Lunenburg, NS, Town, pop 2568 (2001c), 2599 (1996c), 2781 (1991c), area 4.01 km2, inc 1888, shire town of Lunenburg County, is located on Lunenburg Bay, 90 km southwest of Halifax.

History Once the centre of Nova Scotia's fishing industry, it was known first as Merliguesche, and was home to some 50 ACADIANS as late as 1749. In 1753 the British government settled 1453 "Foreign Protestants" here; recruited from southwestern Germany and the Montbéliard district of France and Switzerland, these mostly GERMAN-speaking people were intended to help counter the French and Catholic presence in Nova Scotia. (The settlement was named for the royal house of Brunswick-Lüneburg, whence came King George I of England.) Each settler was granted a free town-and-garden lot and farm acreage in the county. The town's gridlike plan mirrored that of Halifax.

Despite initial hardships, by the late 18th century Lunenburg supplied Halifax with many agricultural products. Lunenburgers had also entered the offshore fishery, today the foundation of the local economy. They first fished off the Labrador coast, but with the introduction of new trawling techniques in the late 1860s, the town's schooner fleet turned to the GRAND BANKS of Newfoundland and the Western Bank, southwest of SABLE ISLAND. The "Lunenburg cure" of dried cod found steady markets in the West Indies, particularly Puerto Rico.

"A boom of splendid proportions" (Lunenburg Progress, 1888) did not persist, however. The fish export trade became centralized in Halifax, where fast steamships left directly for the West Indies and US markets. Moreover, a preference appeared for fresh instead of dried fish. Local entrepreneurs, especially the Smith and Zwicker families, made adjustments to recapture lost trade. Beginning in the late 1920s, cold-storage equipment, processing plants and diesel-powered trawlers replaced cod-drying flakes and traditional schooners.

Present Day Today, Lunenburg is the base for Canada's largest secondary fish-processing plant, owned and operated by High Liner Foods Inc, the successor to several Lunenburg-owned firms.

The fishery is celebrated annually in the Fisherman's Picnic and Reunion and the FISHERIES MUSEUM OF THE ATLANTIC is found here. The famous racing schooner BLUENOSE was launched from a local shipyard in 1921.

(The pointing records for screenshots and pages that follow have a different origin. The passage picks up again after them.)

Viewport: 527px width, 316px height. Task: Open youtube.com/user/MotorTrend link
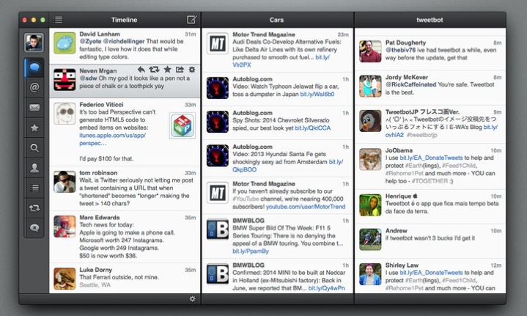[305, 207]

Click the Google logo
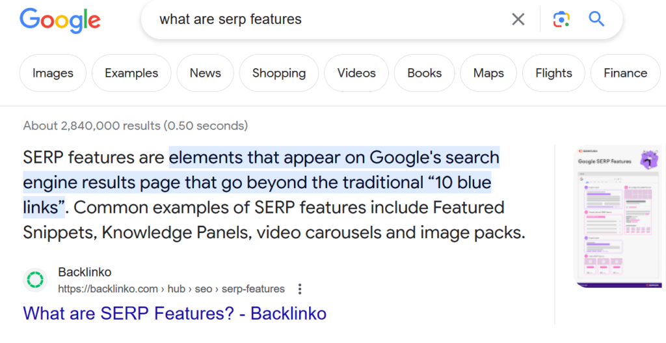click(60, 20)
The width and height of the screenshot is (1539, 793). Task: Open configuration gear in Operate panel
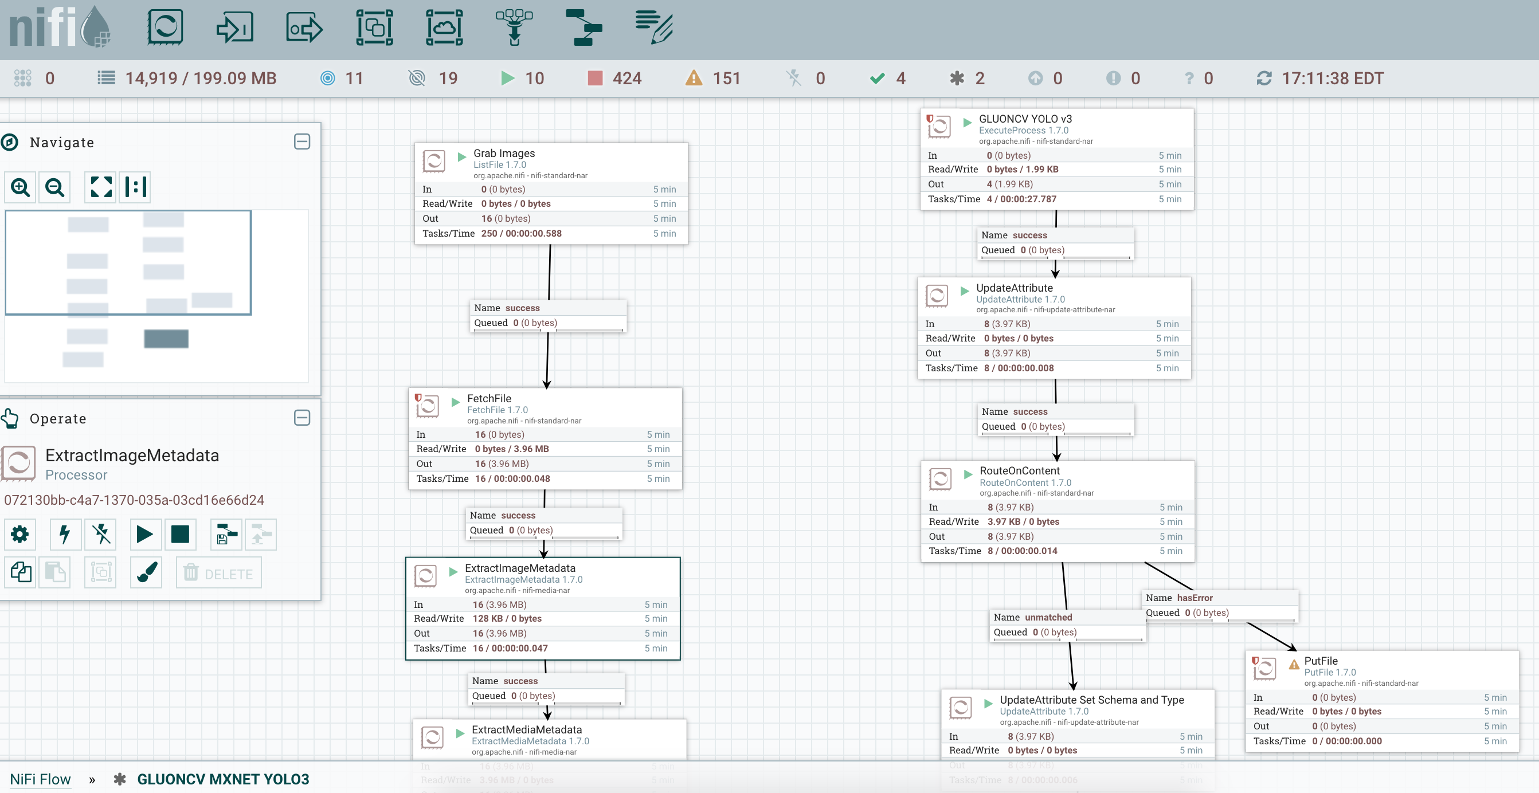click(x=20, y=534)
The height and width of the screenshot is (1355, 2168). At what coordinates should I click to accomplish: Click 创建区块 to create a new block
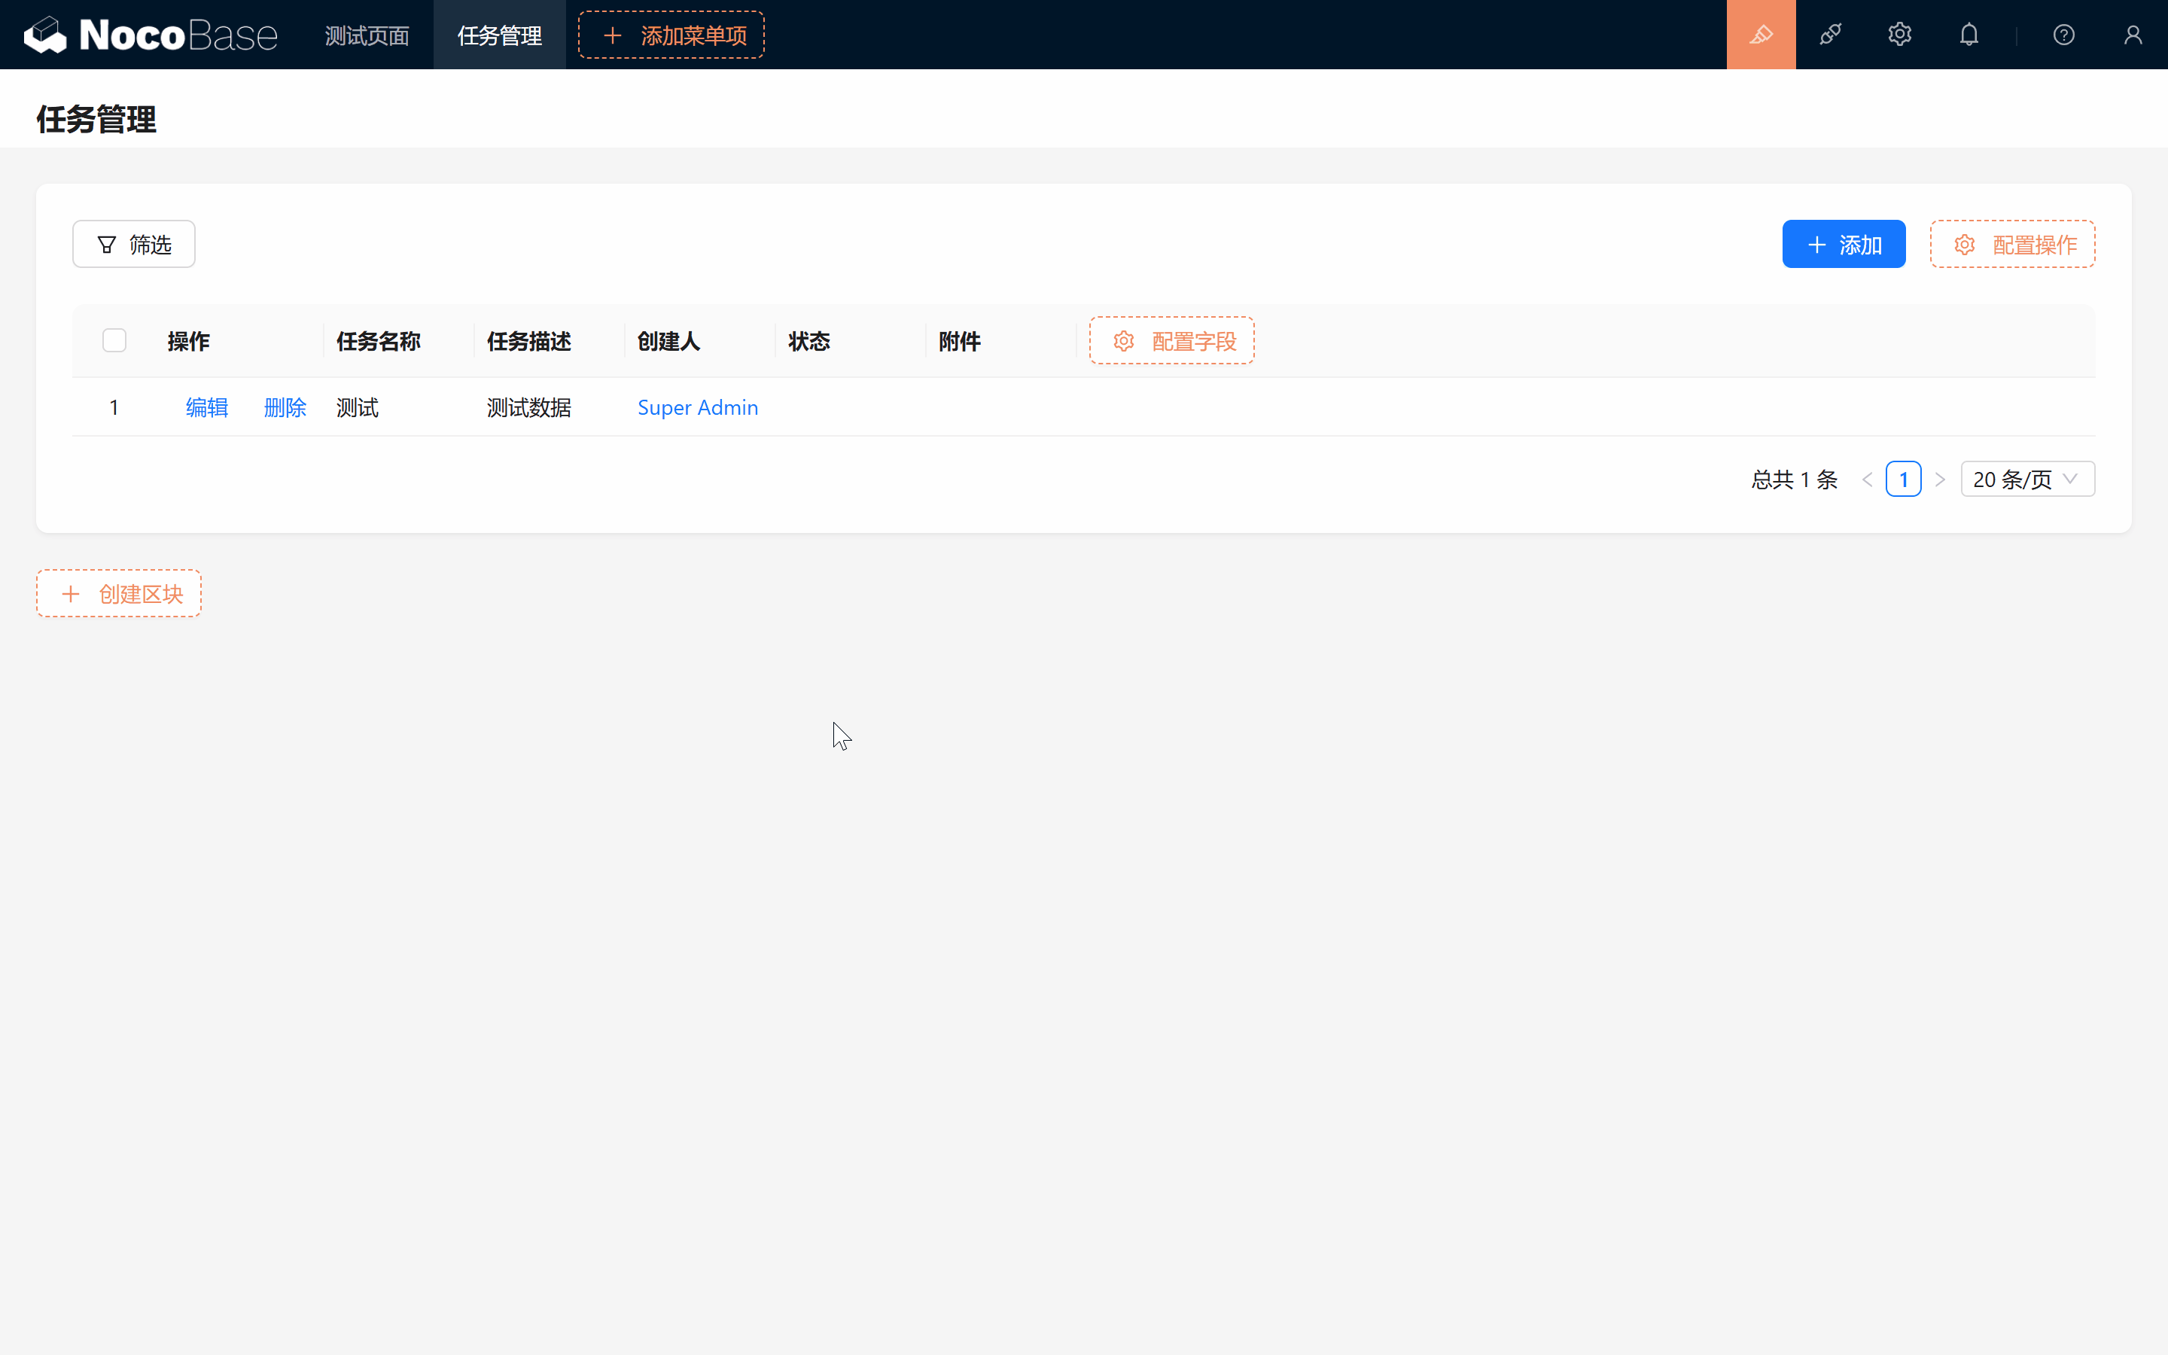[x=120, y=593]
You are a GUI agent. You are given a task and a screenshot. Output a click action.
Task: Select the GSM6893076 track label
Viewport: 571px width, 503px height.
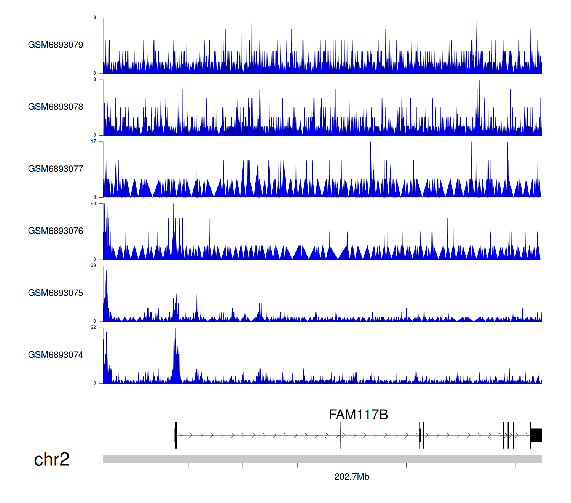click(x=56, y=231)
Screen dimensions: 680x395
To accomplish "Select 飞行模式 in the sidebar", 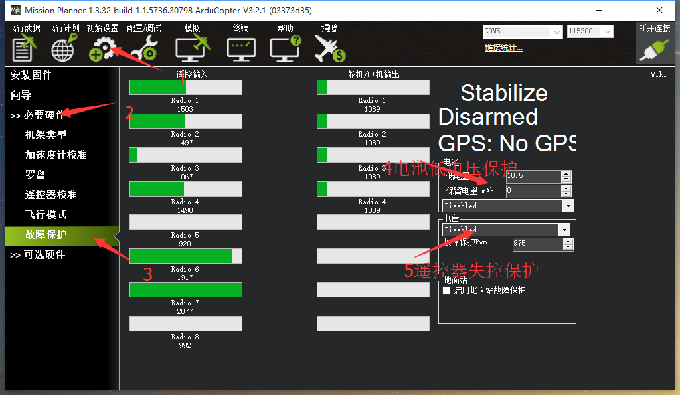I will [x=46, y=214].
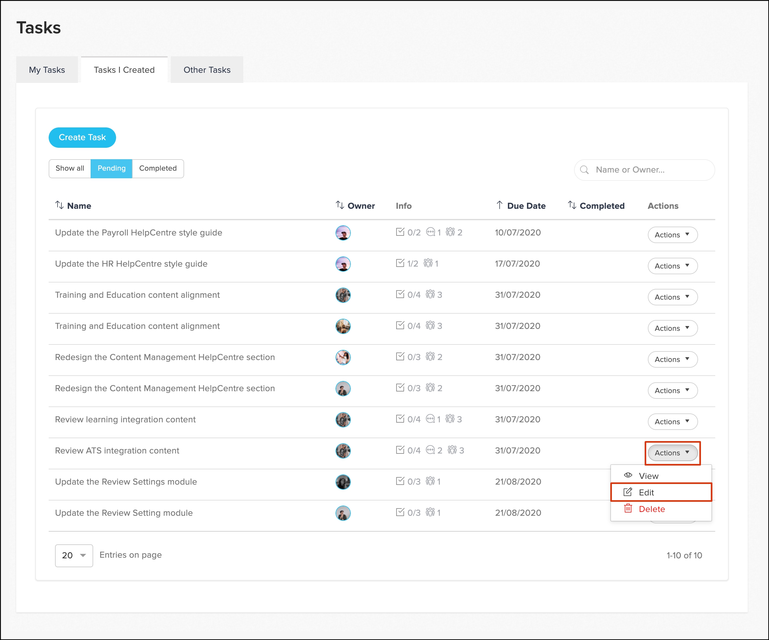Open the Update the Review Settings module task
Screen dimensions: 769x640
(126, 482)
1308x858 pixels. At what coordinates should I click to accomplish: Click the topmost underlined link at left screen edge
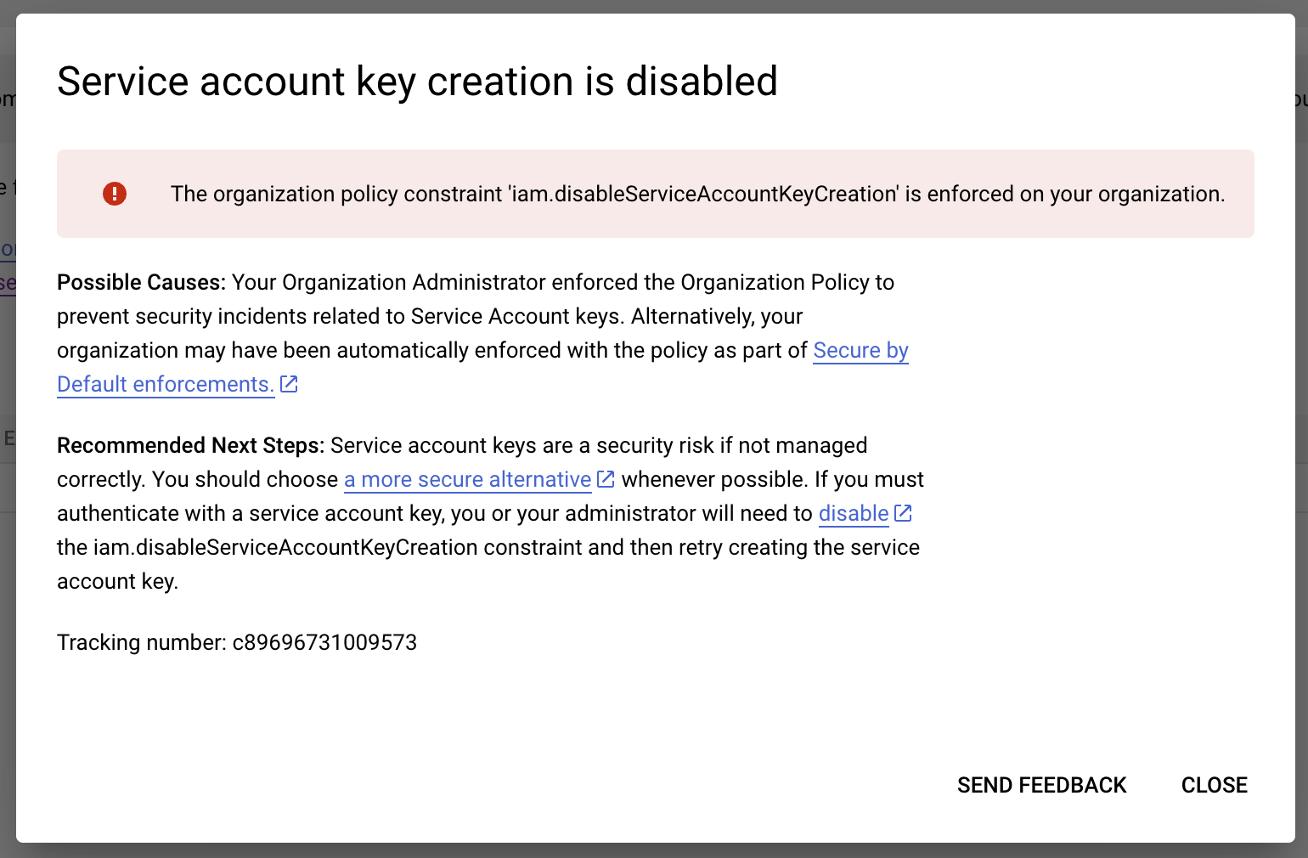click(7, 248)
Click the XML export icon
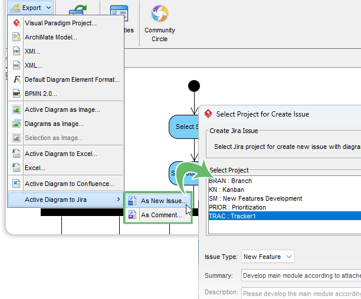 [x=17, y=65]
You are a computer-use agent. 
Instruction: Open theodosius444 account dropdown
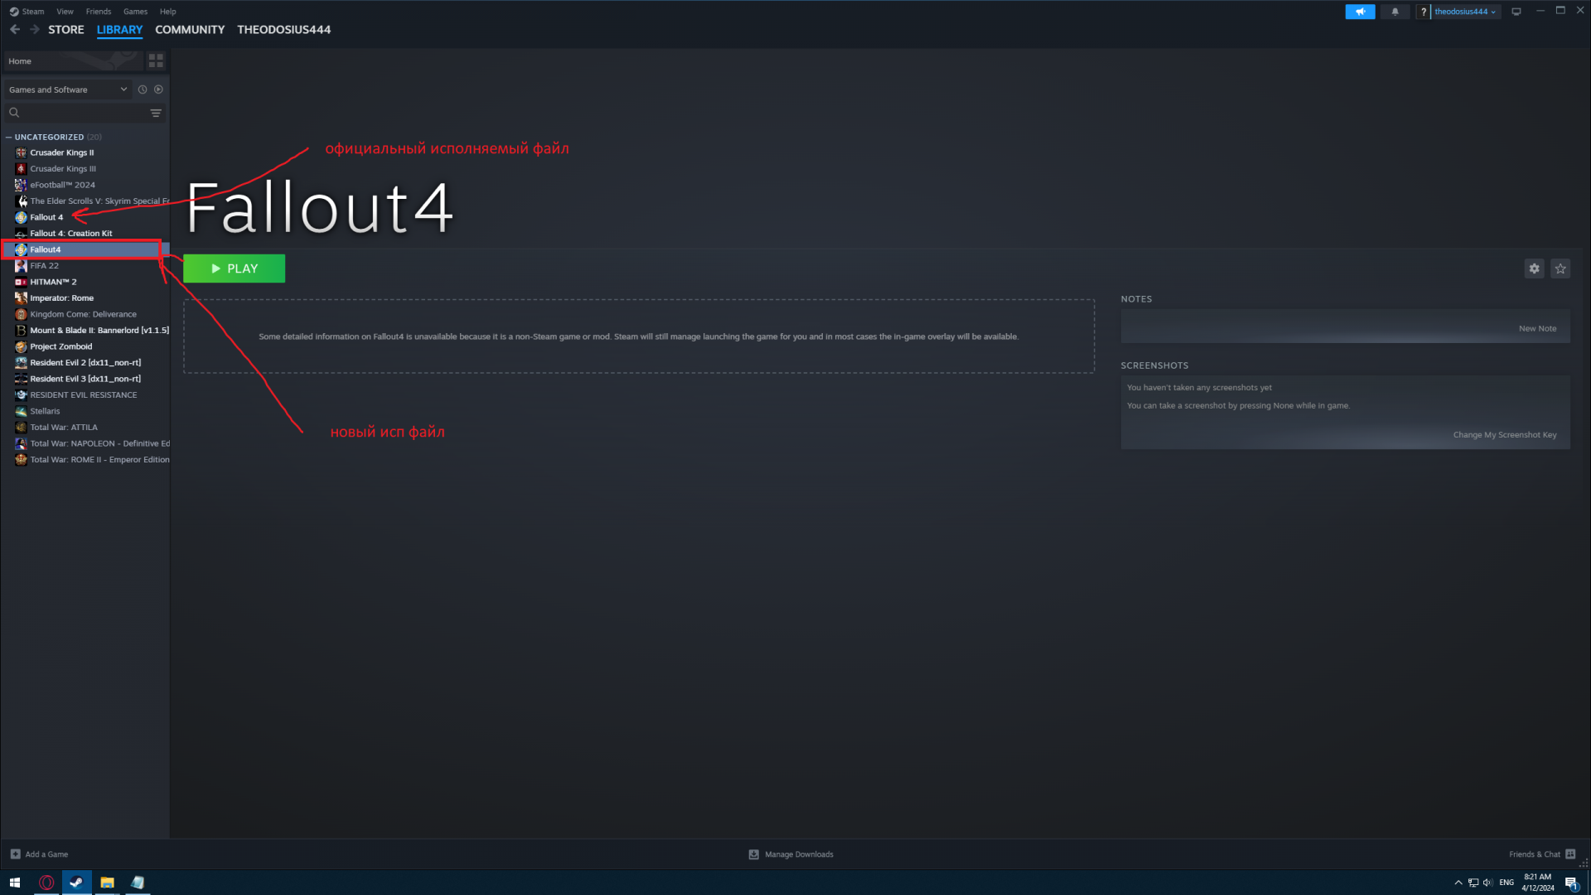pyautogui.click(x=1464, y=12)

Several churches, including Canada's oldest Presbyterian (St Andrew's, founded in 1769) and Lutheran (Zion, founded in 1770), and second-oldest Anglican (St John's, founded in 1754), as well as a rich architectural tradition, testify to Lunenburg's historical significance. "Old Town" Lunenburg was designated a national historic district in 1992 and a UNITED NATIONS WORLD HERITAGE SITE in 1995. The film industry has been attracted by the town's picturesque location and architectural heritage. The town hosts a craft festival in July and a folk festival in August.